The main aim of the present study was to assess the feasibility of selecting an efficient PHA-accumulating MMC under conditions of high salinity (30 g_NaCl/L). To date, this was the highest salinity value reported in the literature for the acclimatization of a PHA-accumulating MMC. This work was conducted at lab-scale, in a three-stage process for PHA production by MMC, where two reactors were operated for culture selection and PHA accumulation.

2. Materials and Methods

2.1. Culture Selection

A sequence batch reactor (SBR) with a working volume of 2 L was used for culture selection. The SBR was inoculated with sediments collected from a saline area of Rio Tejo (Samouco, Portugal) that were passed through a filtration sieve (350 µm).

The SBR was operated under aerobic conditions with a hydraulic retention time (HRT) of 16 h, a solids retention time (SRT) of 3 days and 8 h cycles. Each cycle period consisted of 5 steps: (i) influent feeding/filling (5 min); (ii) aerated phase (434 min); (iii) purge (5 min); (iv) settling (30 min); and (v) supernatant withdrawal (6 min).

The reactor was operated in a temperature-controlled room (19–21 °C). Mixing was kept at 100 rpm using a one-blade impeller with a six-blade Rushton turbine, and pH was controlled at pH 8.4 ± 0.5 through automatic dosing of 0.5 M HCl. Air was supplied through fine bubble diffusers and the aeration rates (L/L) were adjusted throughout the operation so that the dissolved oxygen (DO) was not limited in the reactor. DO concentration and pH were monitored online.

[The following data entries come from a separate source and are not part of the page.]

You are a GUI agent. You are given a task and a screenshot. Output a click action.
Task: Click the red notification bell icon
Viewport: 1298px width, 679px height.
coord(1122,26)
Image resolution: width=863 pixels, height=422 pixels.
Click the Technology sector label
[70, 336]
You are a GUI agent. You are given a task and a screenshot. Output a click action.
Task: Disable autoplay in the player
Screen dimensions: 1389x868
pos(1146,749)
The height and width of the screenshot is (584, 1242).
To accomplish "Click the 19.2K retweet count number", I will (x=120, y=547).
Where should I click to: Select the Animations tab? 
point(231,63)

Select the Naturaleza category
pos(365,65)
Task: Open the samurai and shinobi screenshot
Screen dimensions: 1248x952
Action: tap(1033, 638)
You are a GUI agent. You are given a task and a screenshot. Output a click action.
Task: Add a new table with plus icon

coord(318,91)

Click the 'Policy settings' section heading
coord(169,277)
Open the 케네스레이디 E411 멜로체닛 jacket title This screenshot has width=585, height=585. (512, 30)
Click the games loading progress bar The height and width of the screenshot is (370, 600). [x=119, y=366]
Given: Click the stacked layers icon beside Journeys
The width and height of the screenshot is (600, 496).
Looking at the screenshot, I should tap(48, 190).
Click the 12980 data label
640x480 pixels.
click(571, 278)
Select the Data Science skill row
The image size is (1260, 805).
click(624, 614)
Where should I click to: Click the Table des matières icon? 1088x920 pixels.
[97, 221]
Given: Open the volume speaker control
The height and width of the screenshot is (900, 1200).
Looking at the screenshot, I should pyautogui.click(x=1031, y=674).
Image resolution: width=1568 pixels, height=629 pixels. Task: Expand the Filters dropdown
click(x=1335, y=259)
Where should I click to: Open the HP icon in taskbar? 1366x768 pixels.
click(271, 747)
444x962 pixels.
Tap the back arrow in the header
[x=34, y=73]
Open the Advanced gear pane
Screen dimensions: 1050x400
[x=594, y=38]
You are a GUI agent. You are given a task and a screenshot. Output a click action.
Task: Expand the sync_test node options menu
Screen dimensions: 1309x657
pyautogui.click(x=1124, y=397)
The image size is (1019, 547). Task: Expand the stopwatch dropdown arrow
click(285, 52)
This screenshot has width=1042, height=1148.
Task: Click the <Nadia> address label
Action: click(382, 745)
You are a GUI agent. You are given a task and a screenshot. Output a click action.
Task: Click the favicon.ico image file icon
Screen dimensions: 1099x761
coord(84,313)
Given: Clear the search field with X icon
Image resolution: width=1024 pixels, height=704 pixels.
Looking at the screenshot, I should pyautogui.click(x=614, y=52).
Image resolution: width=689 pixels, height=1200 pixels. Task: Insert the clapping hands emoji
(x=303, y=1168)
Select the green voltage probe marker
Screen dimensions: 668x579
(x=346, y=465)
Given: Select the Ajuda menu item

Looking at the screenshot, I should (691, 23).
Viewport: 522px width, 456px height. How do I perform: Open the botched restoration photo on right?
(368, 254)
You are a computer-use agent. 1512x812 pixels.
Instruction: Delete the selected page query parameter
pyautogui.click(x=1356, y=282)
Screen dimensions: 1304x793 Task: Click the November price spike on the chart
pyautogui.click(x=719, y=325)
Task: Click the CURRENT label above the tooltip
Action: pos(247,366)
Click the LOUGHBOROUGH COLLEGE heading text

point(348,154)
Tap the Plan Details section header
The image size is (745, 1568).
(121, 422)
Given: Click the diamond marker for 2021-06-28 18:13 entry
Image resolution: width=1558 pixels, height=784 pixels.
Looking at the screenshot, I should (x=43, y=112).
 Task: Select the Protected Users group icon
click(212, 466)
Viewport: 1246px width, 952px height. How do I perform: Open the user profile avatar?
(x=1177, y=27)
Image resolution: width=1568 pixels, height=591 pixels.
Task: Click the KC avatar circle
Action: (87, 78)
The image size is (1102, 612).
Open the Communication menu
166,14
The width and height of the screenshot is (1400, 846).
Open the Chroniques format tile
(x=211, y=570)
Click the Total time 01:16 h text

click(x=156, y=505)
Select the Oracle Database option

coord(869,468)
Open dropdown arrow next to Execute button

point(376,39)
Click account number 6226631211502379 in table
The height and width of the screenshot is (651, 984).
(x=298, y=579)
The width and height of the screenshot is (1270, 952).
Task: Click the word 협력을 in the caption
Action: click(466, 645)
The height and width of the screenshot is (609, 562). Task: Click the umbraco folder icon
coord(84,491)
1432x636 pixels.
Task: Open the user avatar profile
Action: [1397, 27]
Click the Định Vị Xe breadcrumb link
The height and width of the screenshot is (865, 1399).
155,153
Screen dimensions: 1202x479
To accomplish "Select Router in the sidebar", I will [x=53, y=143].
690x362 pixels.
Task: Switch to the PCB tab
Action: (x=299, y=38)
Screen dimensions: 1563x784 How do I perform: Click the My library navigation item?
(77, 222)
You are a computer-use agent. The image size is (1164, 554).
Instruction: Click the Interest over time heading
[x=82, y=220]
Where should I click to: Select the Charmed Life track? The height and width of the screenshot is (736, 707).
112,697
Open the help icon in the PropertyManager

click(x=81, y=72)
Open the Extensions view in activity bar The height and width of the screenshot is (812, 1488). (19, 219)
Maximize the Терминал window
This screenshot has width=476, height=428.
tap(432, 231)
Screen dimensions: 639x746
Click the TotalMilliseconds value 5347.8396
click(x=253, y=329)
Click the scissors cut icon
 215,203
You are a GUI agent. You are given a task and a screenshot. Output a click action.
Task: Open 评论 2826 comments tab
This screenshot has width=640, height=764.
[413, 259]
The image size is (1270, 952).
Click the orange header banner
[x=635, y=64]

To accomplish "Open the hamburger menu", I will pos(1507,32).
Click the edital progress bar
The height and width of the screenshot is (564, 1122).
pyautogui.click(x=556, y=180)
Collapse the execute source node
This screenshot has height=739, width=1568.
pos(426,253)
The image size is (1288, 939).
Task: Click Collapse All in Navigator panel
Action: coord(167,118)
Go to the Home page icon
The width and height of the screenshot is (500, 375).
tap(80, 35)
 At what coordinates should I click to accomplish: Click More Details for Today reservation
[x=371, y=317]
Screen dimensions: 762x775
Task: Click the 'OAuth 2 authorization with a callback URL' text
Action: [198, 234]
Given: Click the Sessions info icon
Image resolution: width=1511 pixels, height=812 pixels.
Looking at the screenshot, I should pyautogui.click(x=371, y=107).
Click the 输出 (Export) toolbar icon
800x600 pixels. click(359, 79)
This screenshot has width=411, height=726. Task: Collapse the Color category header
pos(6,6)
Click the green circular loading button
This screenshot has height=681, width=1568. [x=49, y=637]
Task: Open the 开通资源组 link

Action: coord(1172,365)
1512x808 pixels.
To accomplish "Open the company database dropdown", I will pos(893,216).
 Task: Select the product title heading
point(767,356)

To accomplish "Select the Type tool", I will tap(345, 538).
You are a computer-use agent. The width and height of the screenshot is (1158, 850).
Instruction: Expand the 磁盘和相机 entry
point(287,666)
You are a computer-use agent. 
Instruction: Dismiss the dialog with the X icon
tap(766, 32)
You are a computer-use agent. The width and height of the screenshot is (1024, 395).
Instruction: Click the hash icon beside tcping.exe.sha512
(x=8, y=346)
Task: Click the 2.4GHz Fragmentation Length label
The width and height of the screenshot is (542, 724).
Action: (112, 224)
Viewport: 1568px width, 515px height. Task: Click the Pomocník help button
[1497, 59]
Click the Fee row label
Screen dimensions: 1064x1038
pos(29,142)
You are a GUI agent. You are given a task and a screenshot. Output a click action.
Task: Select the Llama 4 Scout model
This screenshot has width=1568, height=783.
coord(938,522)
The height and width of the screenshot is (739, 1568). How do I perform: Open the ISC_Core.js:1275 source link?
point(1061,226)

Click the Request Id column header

A salted (30 g_NaCL/L) synthetic VFA mixture composed of acetic (HAc), propionic (HPro), butyric (HBut), and valeric (HVal) acids (25%Cmol each) was used as carbon source. Together with the synthetic mixture, a salted (30 g_NaCl/L) mineral solution was fed to the SBR in order to have the following concentrations of the following components (mg/L): ATU (10); EDTA-2Na (50); MgSO₄ (50); CaCl₂ (50); FeCl₃·6H₂O (1.5); H₃BO₄ (0.15); CuSO₄·5H₂O (0.03); KI (0.03); MnCl₂·4H₂O (0.12); Na₂MoO₄·2H₂O (0.06); ZnSO₄·7H₂O (0.12); and CoCl₂·6H₂O (0.15). The feeding was composed of 100 mL carbon solution plus 900 mL dilution mineral solution.

The SBR followed an aerobic dynamic feeding, namely F/f regime with uncoupling of the carbon and nitrogen availabilities in order to obtain selection pressure for PHA-accumulating organisms. A C/N/P (Cmol basis) ratio of 100:7.5:1 was initially applied; later, this ratio was changed to 100:10:1 and then to an optimal ratio value of 100:5:1. An ammonia solution was fed to the reactor 1 h after carbon feeding. Phosphorous was given through addition to the mineral solution. The OLR was initially 60 Cmmol/(L.d) and was increased to 120 Cmmol/(L.d) as a stable culture enriched in PHA-accumulating organisms was obtained. The study had a total duration of 145 days.

2.2. PHAs Accumulation

MMC PHA-accumulation performance of the selected culture at two different OLRs (ACC-60 and ACC-120 for 60 and 120 Cmmol/(L.d), respectively), was assessed in a fed-batch reactor. A total of 1 L of biomass was collected from the corresponding SBR at the end of famine phase and used as inoculum. The accumulation reactor had a working volume of 1 L, and the accumulation procedure consisted in a pulse-wise feeding strategy of salted synthetic mixture (30 g_NaCl/L) under nitrogen-limiting conditions and using a food to microorganism (F/M) ratio of 1.5 times the one found in the SBR. Whenever the maximum PHA capacity of the selected culture was attained, biological activity was stopped by quenching to pH 2–3 using sulfuric acid. Assays were carried out with the same controlled conditions of pH, temperature, aeration, and stirring that were used for culture selection.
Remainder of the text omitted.